The Grand Budapest Hotel. Regia: Wes Anderson; Soggetto e Sceneggiatura: Wes Anderdon, Hugo Guinness; Anno: 2014; Durata : 100 minuti; Genere: Commedia

Cimitero di Lutz, capitale del paese di Zubrowka. Una ragazza siede accanto alla tomba di uno scrittore. Tra le mani, la sua opera più famosa: “The Grand Budapest Hotel”.
Un flashback conduce lo spettatore al 1985. Di fronte a lui, l’autore, che racconta il modo in cui venne a conoscenza dei fatti da lui descritti nel suo celebre romanzo.
Ed eccoci nel 1968, sempre lì, a Zubrowka. Il nostro autore alloggia in un albergo, un tempo prestigioso, situato tra le montagne: il Grand Budapest Hotel.
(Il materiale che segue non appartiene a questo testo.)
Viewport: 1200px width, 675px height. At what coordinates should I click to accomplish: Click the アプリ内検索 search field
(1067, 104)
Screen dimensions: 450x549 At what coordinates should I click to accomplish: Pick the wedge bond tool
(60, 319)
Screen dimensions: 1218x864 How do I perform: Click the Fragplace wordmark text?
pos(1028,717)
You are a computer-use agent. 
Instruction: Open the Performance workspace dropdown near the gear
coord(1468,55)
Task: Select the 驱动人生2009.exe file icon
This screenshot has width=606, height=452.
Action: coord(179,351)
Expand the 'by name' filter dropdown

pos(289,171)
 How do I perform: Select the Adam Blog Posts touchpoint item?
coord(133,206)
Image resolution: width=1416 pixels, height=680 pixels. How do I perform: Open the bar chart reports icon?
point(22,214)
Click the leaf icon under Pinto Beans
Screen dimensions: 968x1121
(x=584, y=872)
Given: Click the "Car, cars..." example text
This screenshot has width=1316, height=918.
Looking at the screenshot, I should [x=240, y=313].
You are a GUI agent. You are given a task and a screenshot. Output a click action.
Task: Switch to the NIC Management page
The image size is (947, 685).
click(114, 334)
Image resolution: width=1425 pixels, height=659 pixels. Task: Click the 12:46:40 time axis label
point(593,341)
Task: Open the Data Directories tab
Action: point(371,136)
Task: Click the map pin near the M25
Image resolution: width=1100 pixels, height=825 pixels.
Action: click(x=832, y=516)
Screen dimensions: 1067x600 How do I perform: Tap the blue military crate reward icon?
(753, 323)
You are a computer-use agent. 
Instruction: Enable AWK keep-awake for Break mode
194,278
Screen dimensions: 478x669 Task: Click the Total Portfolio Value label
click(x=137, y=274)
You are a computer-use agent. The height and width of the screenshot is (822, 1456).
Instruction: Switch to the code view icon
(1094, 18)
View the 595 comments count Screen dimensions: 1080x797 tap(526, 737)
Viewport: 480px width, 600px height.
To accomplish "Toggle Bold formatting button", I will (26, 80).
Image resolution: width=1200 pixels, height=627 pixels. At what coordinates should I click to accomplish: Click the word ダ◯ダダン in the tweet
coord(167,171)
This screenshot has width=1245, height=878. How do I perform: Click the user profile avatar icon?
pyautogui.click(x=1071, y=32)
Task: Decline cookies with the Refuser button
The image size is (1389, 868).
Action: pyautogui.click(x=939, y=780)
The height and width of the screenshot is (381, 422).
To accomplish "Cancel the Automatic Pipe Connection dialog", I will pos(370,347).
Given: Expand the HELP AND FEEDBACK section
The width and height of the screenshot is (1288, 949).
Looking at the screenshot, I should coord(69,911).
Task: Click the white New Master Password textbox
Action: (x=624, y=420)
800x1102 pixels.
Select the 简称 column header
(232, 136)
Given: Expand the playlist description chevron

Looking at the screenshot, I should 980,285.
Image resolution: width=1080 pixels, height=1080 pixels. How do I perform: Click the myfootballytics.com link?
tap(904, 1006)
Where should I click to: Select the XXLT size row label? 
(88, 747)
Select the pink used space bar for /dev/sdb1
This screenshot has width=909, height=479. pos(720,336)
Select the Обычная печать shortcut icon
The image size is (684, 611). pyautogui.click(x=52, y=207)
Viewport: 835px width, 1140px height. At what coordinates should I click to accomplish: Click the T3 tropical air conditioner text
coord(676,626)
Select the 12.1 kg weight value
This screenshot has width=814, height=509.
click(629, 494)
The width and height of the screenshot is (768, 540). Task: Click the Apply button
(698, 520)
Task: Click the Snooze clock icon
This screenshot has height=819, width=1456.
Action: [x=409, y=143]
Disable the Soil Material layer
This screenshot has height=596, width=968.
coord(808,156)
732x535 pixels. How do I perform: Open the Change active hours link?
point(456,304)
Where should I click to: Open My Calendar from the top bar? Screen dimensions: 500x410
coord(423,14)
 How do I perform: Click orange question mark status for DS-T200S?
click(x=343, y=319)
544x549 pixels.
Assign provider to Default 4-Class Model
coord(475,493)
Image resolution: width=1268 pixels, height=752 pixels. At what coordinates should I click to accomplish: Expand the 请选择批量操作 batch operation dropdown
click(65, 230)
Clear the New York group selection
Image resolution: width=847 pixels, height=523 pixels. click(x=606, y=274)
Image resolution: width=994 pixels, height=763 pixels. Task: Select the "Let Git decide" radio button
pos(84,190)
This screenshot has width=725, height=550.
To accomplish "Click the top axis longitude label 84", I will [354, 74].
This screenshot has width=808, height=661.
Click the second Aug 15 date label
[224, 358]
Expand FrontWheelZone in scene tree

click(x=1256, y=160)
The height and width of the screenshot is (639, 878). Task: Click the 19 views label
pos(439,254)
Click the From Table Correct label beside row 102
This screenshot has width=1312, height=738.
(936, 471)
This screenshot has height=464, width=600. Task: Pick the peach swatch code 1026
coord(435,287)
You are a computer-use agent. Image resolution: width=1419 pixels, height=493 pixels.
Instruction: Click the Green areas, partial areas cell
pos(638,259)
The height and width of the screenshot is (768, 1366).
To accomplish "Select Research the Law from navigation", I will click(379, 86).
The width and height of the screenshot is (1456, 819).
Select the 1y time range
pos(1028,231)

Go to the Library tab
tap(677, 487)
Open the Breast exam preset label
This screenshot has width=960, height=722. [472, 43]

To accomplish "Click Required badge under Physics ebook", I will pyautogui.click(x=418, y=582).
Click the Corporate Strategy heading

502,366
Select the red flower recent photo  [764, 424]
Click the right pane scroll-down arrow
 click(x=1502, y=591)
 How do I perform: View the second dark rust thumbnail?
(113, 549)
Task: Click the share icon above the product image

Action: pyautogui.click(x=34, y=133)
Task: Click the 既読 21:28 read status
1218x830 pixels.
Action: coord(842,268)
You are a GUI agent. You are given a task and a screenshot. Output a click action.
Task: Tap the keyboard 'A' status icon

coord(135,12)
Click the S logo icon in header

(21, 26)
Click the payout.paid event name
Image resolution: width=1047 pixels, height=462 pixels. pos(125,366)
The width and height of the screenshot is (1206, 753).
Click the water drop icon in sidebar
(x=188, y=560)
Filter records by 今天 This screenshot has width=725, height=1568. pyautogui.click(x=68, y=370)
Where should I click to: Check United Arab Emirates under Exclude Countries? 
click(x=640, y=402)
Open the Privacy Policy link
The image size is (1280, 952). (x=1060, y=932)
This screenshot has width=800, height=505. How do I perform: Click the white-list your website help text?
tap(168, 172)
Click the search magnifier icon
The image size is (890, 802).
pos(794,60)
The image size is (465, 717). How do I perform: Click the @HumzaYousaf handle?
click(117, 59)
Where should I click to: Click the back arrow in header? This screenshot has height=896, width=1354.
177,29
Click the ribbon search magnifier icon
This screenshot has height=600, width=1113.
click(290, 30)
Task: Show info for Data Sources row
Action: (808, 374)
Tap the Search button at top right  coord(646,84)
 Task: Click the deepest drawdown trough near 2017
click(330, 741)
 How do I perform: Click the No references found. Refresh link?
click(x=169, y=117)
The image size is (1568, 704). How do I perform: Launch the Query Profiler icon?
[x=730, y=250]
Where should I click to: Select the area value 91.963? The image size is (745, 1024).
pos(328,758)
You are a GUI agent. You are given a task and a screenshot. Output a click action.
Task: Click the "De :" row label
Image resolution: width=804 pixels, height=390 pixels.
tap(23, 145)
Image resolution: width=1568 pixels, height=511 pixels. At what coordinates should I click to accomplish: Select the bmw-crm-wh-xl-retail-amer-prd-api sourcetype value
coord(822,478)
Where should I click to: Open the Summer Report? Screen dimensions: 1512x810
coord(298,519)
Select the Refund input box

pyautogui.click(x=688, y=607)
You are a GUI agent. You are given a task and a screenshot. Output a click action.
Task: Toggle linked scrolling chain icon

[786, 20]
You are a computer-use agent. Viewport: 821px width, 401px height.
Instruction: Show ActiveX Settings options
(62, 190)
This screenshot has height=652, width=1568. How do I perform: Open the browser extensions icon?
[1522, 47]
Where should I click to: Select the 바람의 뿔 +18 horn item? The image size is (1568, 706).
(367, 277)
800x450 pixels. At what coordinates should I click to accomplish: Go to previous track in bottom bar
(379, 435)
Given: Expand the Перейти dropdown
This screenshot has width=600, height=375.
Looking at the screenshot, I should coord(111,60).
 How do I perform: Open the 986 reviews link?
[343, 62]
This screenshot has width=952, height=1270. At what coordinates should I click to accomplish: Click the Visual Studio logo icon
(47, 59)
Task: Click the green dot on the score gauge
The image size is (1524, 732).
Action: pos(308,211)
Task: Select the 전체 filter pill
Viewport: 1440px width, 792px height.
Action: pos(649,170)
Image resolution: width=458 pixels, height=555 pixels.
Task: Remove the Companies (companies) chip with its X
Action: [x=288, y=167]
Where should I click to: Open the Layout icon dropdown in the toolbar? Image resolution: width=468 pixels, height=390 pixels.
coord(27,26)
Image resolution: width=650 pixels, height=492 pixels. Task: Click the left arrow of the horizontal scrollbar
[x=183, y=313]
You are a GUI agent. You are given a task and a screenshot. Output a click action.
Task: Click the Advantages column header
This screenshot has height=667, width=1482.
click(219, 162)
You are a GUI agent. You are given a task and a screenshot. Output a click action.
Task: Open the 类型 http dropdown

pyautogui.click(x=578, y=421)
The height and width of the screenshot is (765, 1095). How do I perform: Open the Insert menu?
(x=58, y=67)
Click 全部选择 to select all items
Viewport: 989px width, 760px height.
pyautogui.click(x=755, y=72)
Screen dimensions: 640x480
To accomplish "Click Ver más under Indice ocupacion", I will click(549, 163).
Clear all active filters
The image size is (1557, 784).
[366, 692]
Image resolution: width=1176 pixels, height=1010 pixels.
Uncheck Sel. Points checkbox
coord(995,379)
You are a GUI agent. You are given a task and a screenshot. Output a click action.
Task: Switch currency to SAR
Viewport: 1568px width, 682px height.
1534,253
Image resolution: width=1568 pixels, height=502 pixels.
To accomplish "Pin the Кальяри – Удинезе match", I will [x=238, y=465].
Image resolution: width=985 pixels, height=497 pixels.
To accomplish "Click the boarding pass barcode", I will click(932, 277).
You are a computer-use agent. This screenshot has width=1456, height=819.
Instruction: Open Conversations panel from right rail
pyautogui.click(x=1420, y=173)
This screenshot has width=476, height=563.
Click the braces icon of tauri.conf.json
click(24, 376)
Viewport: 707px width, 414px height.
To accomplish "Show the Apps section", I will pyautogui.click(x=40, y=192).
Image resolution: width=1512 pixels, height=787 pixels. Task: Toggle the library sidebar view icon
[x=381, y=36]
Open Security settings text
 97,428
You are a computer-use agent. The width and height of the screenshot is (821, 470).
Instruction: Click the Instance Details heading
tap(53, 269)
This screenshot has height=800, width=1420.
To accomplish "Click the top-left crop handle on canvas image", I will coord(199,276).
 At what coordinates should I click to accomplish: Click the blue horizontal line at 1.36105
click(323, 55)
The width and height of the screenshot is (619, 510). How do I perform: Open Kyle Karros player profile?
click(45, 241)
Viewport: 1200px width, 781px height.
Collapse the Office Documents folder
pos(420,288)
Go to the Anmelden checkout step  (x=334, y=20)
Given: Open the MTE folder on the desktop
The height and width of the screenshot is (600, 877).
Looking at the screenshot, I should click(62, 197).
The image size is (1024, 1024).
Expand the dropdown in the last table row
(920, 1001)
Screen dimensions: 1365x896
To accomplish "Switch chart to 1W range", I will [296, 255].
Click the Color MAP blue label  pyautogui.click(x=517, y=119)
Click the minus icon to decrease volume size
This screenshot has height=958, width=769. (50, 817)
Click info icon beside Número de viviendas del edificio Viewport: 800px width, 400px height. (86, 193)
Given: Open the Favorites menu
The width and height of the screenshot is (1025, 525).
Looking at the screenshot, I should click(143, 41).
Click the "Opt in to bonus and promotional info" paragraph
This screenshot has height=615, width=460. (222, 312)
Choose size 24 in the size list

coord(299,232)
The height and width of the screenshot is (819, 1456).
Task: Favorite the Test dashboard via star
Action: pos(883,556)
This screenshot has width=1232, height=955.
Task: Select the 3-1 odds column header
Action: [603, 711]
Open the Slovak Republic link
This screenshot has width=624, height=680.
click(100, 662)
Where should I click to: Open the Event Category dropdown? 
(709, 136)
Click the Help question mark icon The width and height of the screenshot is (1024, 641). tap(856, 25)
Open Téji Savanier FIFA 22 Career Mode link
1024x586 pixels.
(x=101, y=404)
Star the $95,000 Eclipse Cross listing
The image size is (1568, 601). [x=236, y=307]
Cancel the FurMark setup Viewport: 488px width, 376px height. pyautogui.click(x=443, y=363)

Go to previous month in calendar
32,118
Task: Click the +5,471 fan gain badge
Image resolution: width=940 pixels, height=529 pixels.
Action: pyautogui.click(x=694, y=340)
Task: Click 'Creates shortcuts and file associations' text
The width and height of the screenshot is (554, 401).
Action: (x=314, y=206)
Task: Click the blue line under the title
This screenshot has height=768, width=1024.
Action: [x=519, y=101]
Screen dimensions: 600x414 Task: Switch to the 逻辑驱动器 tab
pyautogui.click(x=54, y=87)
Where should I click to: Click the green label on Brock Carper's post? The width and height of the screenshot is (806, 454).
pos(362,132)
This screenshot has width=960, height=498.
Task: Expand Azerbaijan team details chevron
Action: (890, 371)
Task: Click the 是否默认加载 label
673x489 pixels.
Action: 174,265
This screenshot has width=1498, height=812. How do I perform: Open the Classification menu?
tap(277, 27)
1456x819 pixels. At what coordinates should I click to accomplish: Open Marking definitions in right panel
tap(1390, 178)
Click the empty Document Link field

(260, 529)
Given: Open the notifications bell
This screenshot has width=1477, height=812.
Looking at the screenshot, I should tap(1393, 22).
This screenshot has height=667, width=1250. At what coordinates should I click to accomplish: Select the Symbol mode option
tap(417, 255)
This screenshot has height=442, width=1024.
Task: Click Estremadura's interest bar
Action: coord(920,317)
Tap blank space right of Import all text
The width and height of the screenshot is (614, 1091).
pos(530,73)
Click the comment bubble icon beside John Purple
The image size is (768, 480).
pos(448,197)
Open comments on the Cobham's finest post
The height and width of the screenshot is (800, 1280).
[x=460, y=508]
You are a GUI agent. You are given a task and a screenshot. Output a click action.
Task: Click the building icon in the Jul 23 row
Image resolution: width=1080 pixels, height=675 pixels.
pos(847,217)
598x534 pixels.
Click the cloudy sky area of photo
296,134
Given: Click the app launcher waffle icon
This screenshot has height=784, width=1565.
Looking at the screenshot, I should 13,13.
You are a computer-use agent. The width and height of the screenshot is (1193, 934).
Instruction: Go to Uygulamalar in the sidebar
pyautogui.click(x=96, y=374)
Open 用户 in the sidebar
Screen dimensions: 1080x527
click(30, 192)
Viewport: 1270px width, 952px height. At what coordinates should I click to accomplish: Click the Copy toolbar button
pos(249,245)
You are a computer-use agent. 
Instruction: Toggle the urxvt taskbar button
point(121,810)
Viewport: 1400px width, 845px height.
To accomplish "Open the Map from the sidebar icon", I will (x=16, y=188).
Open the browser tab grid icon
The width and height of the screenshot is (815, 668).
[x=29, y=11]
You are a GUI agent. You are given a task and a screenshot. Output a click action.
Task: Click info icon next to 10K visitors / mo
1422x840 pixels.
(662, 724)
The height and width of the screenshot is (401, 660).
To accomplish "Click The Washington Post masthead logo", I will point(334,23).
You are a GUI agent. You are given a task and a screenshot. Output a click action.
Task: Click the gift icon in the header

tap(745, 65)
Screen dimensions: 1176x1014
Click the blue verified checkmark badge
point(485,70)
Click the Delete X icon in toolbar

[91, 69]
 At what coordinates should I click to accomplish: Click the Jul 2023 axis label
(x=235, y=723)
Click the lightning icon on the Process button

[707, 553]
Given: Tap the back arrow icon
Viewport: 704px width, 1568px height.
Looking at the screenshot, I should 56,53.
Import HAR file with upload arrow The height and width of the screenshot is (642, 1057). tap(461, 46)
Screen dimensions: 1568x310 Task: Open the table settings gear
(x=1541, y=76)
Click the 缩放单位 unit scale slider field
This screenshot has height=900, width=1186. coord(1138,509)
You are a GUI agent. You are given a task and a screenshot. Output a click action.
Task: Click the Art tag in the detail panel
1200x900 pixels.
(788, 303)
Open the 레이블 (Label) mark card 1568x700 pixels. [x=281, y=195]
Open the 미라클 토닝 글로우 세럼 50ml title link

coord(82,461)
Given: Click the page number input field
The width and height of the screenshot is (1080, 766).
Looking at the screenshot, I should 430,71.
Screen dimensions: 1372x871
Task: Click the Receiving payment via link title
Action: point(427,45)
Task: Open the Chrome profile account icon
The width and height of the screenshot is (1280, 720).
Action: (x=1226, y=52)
L’abergo, ormai decadente, conta pochi clienti, tutti perlopiù solitari e scostanti. Tra di loro, vi è il proprietario Zero Mustafa. Dopo un bizzarro invito a cena, l’autore si ritrova ad ascoltare la storia di quello che, un tempo , era stato il più grande Hotel d’Europa.
E così il viaggio nel tempo dello spettatore continua, stavolta siamo nel 1932, a ridosso di quella che sembra essere una guerra mondiale. Zero Mustafa, profugo di guerra, lavora al Grand Budapest in qualità di Lobby Boy, sotto la guida e la protezione dell’esperto e raffinato concierge Monsieur Gustave H.
Frequentato da ricchi e nobili personaggi dell’alta società, il Grand Budapest è un albergo di prim’ordine. Monsieur Gustave, lo dirige con accuratezza, dedicandosi alle anziane, nobili e ricche donne che vi alloggiano.
Tra queste, quella a lui più affezionata è Madame D. , che verrà uccisa di lì a poco in circostanze misteriose. La lettura del testamento, e il lascito di uno dei più preziosi quadri al mondo, “Ragazzo con mela”, a Monsieur Gustave, scatenerà l’odio dei parenti di Madame, e innescherà una serie di omicidi, che comprometteranno le sorti del raffinato concierge. Con l’aiuto di Zero e della sua ragazza, Agatha, Monsieur Gustave riuscirà non solo a scagionarsi, ma a venire in possesso della sua eredità.
Un Wes Anderson molto più maturo, in grado di giocare con i diversi piani del racconto con una facilità stupefacente, è quello che ci troviamo di fronte. In questa commedia, a tratti malinconica, sono facilmente riconoscibili gli elementi che hanno fatto di lui un autore unico ed eccentrico: carrellate continue, inquadrature studiate nei minimi particolari, geometriche fino all’ossessione, colori contrastanti, che rendono l’ambientazione quasi simile ad film d’animazione.
Un dichiarato omaggio alle opere di Stefan Zweig, nonché al cinema di Chaplin e Lubitsch, un inno all’arte del raccontare, una riflessione sui limiti e sul fallimento di una società, piegata dalla frivolezza, dalla vanità e infine dalla guerra.
A coloro che l’avevano accusato di “vuoto formalismo”, Anderson risponde a tono, con un capolavoro che è la dimostrazione di quanto una una riflessione estetica consapevole possa divenire fondamentale ai fini di una riflessione politica e sociale.
Il film è stato vincitore del Gran Premio della Giuria alla 64ª edizione del Festival Internazionale del cinema di Berlino.